Dibattuta per lungo tempo e non ancora del tutto chiara è la biologia dell'anguilla, specialmente per quanto si riferisce alla deposizione delle uova. Secondo lo Schmidt, il luogo di riproduzione dell'anguilla, sarebbe il mare dei Sargassi, ove egli riuscì a raccogliere larve di dimensioni piccolissime, quali non si era mai riusciti a pescare altrove, e venne alla conclusione che in quella regione si dovesse circoscrivere l'area in cui l'anguilla europea (A. anguilla L.) e l'anguilla americana (A. rostrata Le Sueur, A. chrysypa Rab.) converrebbero per compiere la loro riproduzione, e donde poi si irradierebbero le larve alla ricerca delle acque dolci.
A parte il fatto che, se effettivamente l'anguilla europea provenisse dall'Atlantico, si dovrebbe verificare nello stretto di Gibilterra, in autunno e in primavera, rispettivamente, un grande passaggio di anguille e di ceche (il che non si è mai osservato), nel Tirreno vengono raccolte moltissime uova galleggianti di murenoidi, fra le quali una forma che si può, se non con assoluta certezza, con grande probabilità, ritenere appartenente all'anguilla (Sanzo), e nelle acque messinesi si pescano abbondantemente i Leptocephalus brevirostris. La mancata cattura di stadî larvali molto giovanili non è argomento sufficiente (Raffaele) per concludere che l'anguilla si riproduca necessariamente fuori del Mediterraneo, poiché anche di altre specie del Tirreno, che hanno uova e larve pelagiche (sardine, acciughe, triglie, sogliole, naselli), cioè in condizioni da essere sparpagliate irregolarmente dai movimenti delle acque, i primi stadî si pescano molto raramente. Soltanto dopo una certa età tali forme larvali cominciano ad eseguire migrazioni attive in luoghi determinati, sospinte dalla medesima causa; il che potrebbe avvenire anche per le anguille (Raffaele).

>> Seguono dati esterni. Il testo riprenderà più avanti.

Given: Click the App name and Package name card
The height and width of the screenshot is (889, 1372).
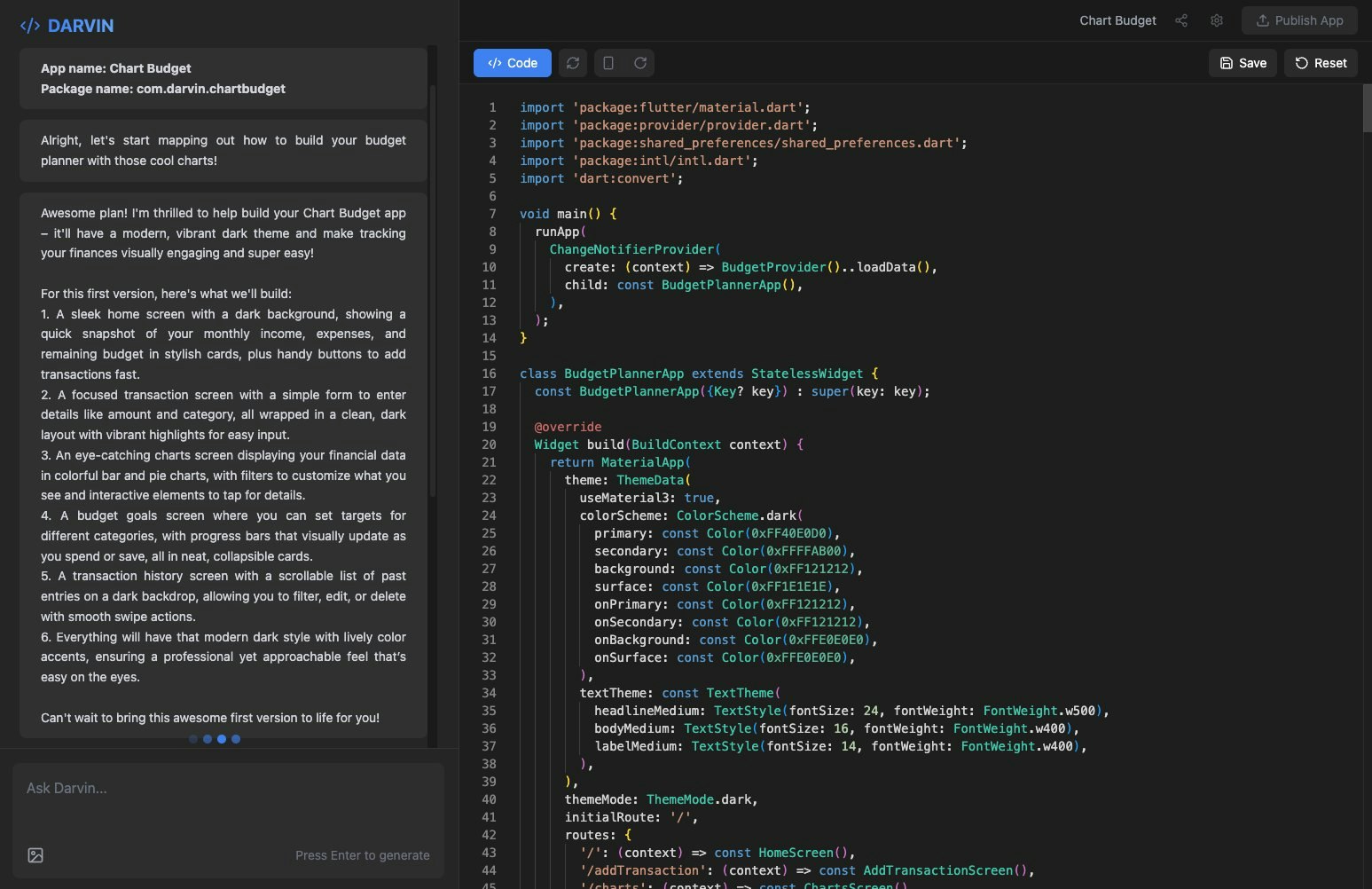Looking at the screenshot, I should tap(223, 79).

A Comacchio e al lago di Bolsena la pesca delle anguille e il loro allevamento costituisce da molto tempo un'industria fiorente e redditizia. Mediante particolari impianti dei cosiddetti lavorieri, (v. vallicoltura) a Comacchio e altrove, sono catturate migliaia di anguille argentine, che pescate in seguito, a tempo opportuno, vengono lanciate sul mercato.

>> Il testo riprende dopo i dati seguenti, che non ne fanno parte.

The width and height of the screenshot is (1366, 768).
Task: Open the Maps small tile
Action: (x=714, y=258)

Al genere Anguilla vanno riferite numerose specie fossili del Luteziano di M. Bolca presso Verona (A. branchiostegalis Agassiz, A. leptoptera Agassiz, ecc.), dell'Oligocenico della Provenza (A. multiradiata Agassiz), del Miocenico della Baviera (A. elegans Winkler), ecc.
L'Anguiha elettrica, o del Surinam, (Gymnstus electricus L) ravvicinata all'anguilla propriamente detta per la forma allungata del corpo, appartiene alla fimiglia dei Gimnotidi, nei quali la pinna dorsale manca, o è ridotta ad una striscia adiposa, mancano le ventrali, la pinna anale è lunghissima, e la caudale, quando esiste, è anch'essa rudimentale. Caratteristica di queste forme è la posizione dell'apertura anale, che viene a trovarsi proprio sotto la testa, oppure a breve distanza dalla gola. L'anguilla elettrica, che raggiunge una lunghezza di 2-3 metri, vive nelle acque dolci dell'America centrale e meridionale; è così chiamata per la presenza di un potente organo elettrico, collocato nella parte posteriore del corpo, capace di fulminare anche a distanza animali di considerevoli dimensioni.
Nell'uso continuato l'organo esaurisce la propria energia, ma la riacquista con il riposo.
Fisici (Matteucci) e naturalisti (Humboldt) fecero esperimenti e studî su questo singolare animale.
Bibl.: G. B. Grassi, Metamorfosi dei Murenoidi. Ricerche sistematiche ed ecologiche; Calandruccio, in Grassi, l. c., p. 23; J. Schmidt, The breeding places of the Eel, in Philosoph. Trans. of the Royal Soc. of London, s. B., CCII, pp. 179-208; Petersen, in Grassi, l. c., p. 19; F. Raffaele, A proposito dei presunti viagig delle Anguille, in Rassegna delle scienze biologiche, IV (1923); Yarrel (1836), in Gassi, l. c., p. 9; Sanzo, in Grassi, l. c., p. 91.